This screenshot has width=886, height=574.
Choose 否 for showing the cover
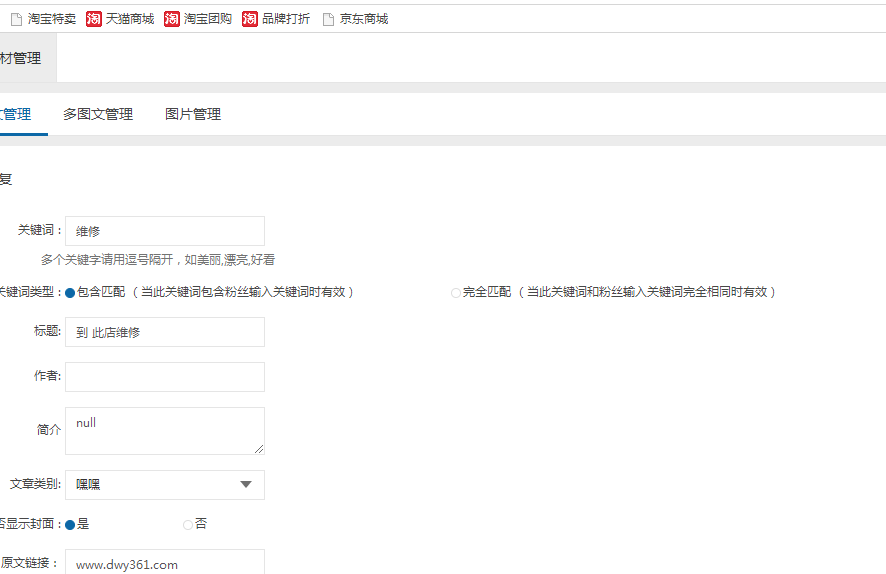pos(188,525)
--
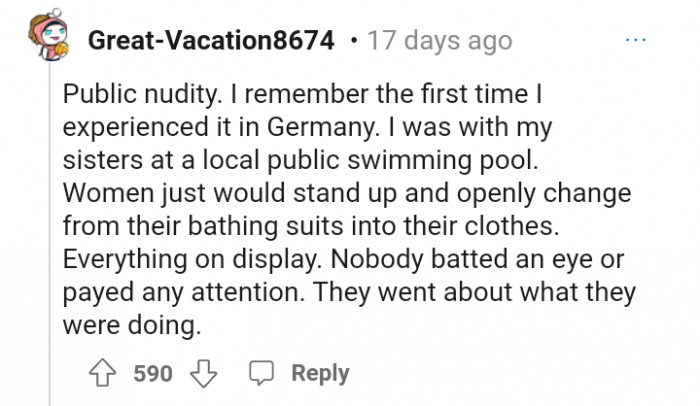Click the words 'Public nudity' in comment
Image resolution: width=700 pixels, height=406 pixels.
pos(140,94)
---
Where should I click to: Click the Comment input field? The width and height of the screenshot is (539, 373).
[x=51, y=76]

Requirements >>
Retype everything from the line containing "Click the words 'Public nudity' in comment" down to the line containing "pos(140,94)", both included, precisely as it appears in the records. Omit the pictures from your answer.

Correct answer >>
Click the words 'Public nudity' in comment
Image resolution: width=700 pixels, height=406 pixels.
pos(140,94)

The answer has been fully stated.